Уже при мне началась депортация этой части населения. Вскоре почти никого из них не осталось, чем был нанесен непоправимый ущерб экономике Приморского края. Ремесла пришли в упадок, китайская опера закрылась, начисто исчезли овощи. С тех пор, и вплоть до наших дней, их завозят в основном из-за Урала и с Украины. Таков результат волны шпиономании, поднявшейся вслед за репрессиями 1937 года против высшего командования Красной Армии. Но мне посчастливилось еще застать лучшие времена Владивостока.
Мы решили не спешить докладываться в штабе Тихоокеанского флота. Сдав вещи в камеру хранения, отправились знакомиться с городом. Поскольку мы были в штатском, армейские и флотские патрули, а они тут встречались на каждом шагу, не обращали на нас внимания. Пообедали в лучшем ресторане, выпили по рюмочке, отметив прибытие к месту службы, посмотрели только что вышедший на экраны антинацистский фильм "Семья Оппенгейм" и во второй половине дня объявились в штабе.
Дежурный командир отчитал нас за то, что мы не сразу с вокзала явились доложить о прибытии. Мы как-то не учли, что из Москвы приходит только один поезд, и догадаться, что мы весь день проболтались по городу, не стоило труда. Впредь нам посоветовали не нарушать дисциплины. Затем последовало краткое собеседование, знакомство с нашими документами.
Нас зачислили в инженерный отдел штаба Тихоокеанского флота. Тем временем явился специально вызванный старшина Мищенко, который отвел нашу четверку в краснофлотское общежитие на улице Ленина, называвшееся, по морской терминологии, кубриком.
В большом помещении на первом этаже стояли ряды коек, заправленных серыми армейскими одеялами.
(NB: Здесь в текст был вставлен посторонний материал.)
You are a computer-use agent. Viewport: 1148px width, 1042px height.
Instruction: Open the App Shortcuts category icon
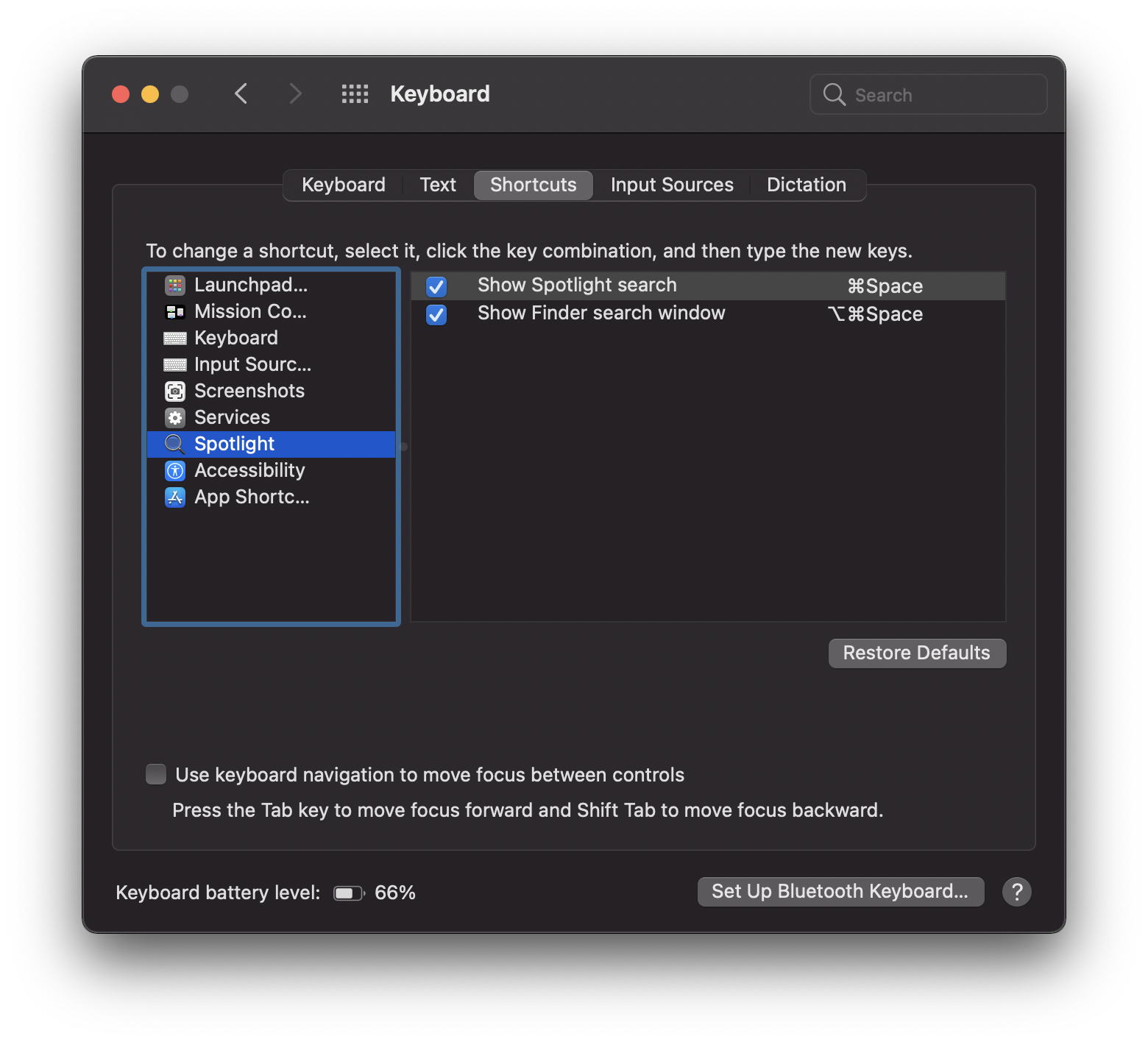(174, 497)
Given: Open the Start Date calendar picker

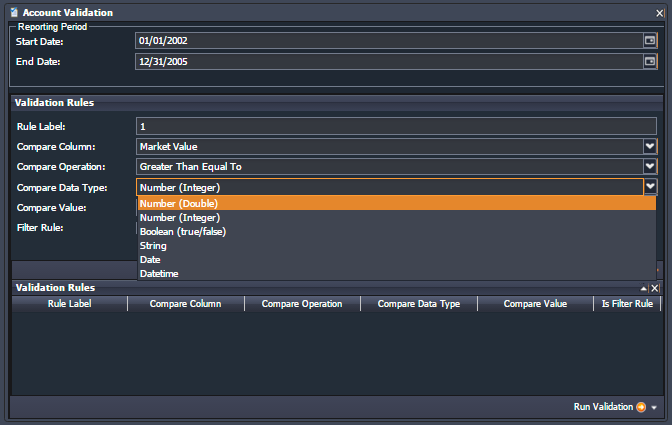Looking at the screenshot, I should click(x=649, y=41).
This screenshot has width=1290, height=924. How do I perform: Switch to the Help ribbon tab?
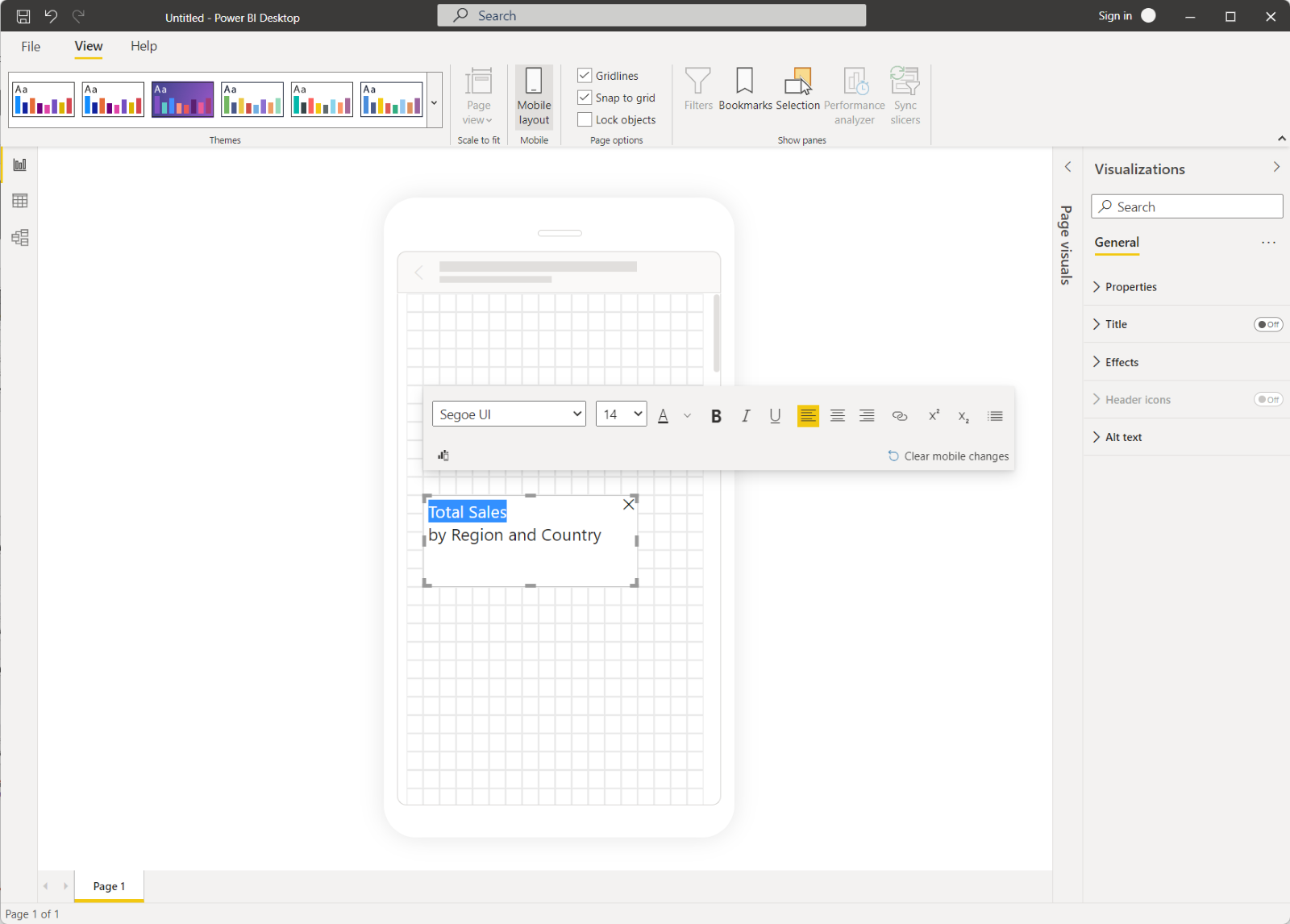(144, 47)
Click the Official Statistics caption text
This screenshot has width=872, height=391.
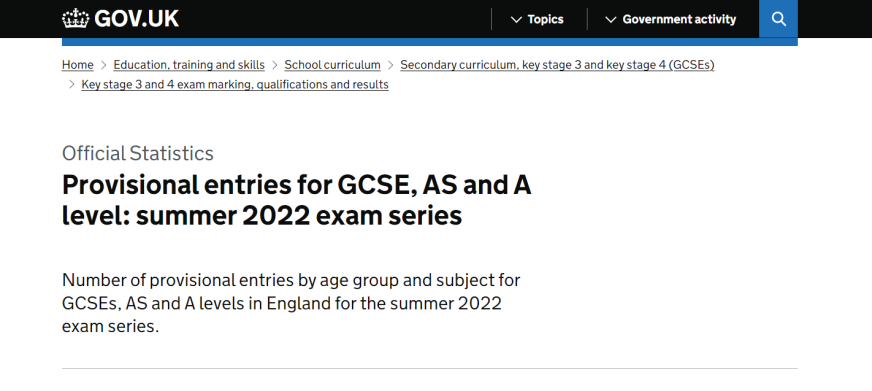click(138, 154)
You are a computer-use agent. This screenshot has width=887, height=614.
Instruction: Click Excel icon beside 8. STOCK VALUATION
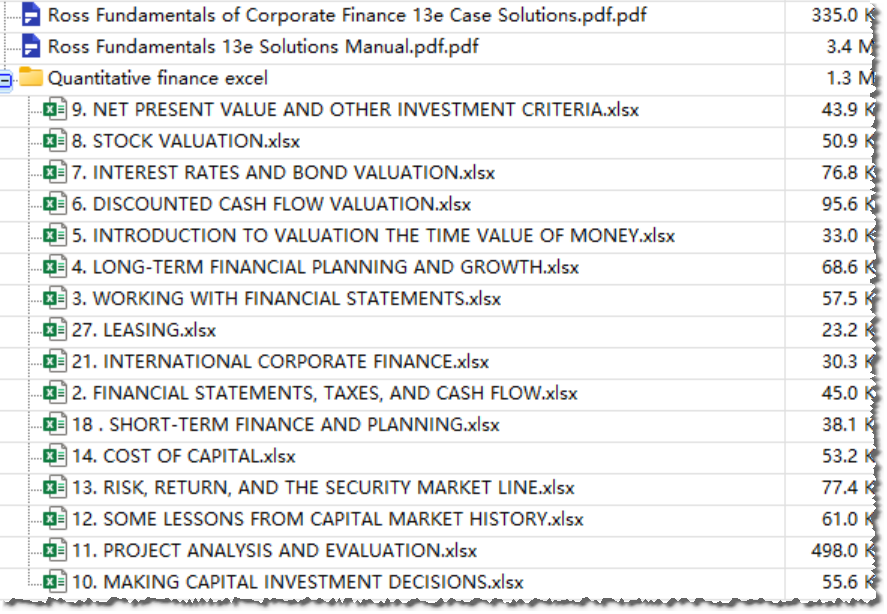tap(55, 141)
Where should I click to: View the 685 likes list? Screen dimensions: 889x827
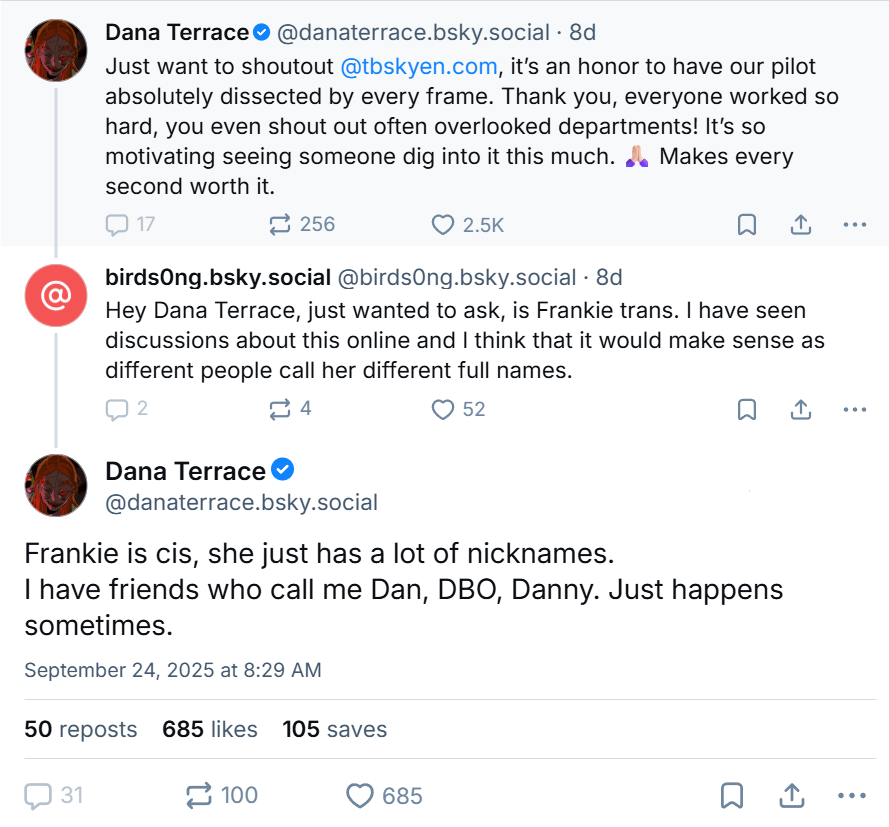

Наши с Аркашей места оказались рядом, разделенные двумя тумбочками, где хранились личные вещи. Утром получили краснофлотскую форму повседневную, рабочую, из толстого брезента, и парадную. Кубрик должен был стать нашим домом на целых два года. Всего нас тут было около четырех десятков молодых людей с высшим техническим образованием. Каждое утро Мищенко водил нас строем на работу, где мы, оставаясь в матросской форме, становились на восемь часов инженерами, а после окончания рабочего дня снова превращались в обычных матросов и маршировали с бодрой песней, которую затягивал старшина.
Мищенко заботился о том, чтобы мы своевременно имели все, что нам положено, дважды в неделю водил в баню, раз в месяц - в парикмахерскую. Здесь нам разрешили отпускать волосы, что несколько подняло настроение. В то же время он был очень взыскателен к новобранцам с высшим образованием, считая, что их надо держать в особой строгости.
Постепенно мы втянулись в установленный распорядок с дежурствами, нарядами за малейшую провинность, с ночными тревогами, которые очень любил устраивать старшина, и редкими увольнительными. Мы ждали этих свободных дней с нетерпением. Хотелось пощеголять в новенькой форме, прогуляться по улице Ленина - главной магистрали города, полюбоваться прекрасными видами бухты Золотой Рог, причудливыми, словно вырезанными из картона, силуэтами сопок, окаймляющих город и резко выделяющихся на поразительно чистом в зимние вечера дальневосточном небе.
К таким прогулкам готовились заранее. Аккуратно с вечера раскладывали под матрасом брюки, чтобы получилась жесткая складка, надраивали латунные пуговицы бушлата, начищали до блеска ботинки. Особого искусства требовало прилаживание проволочного обруча в донышке бескозырки - тогда она сидела на голове широким блином. Расправляли ленты с гордой надписью "Тихоокеанский флот". Главным украшением являлся гюйс - широкий синий, с белыми полосками, матросский воротник. Чтобы казаться бывалым моряком, гюйс следовало сделать выцветшим, как бы просоленным брызгами морской волны, выжженным тропическим солнцем. Поэтому, получив форму, сразу же опускали гюйс в ведро с насыщенным раствором соли и держали там, пока его цвет не доходил до нужной кондиции.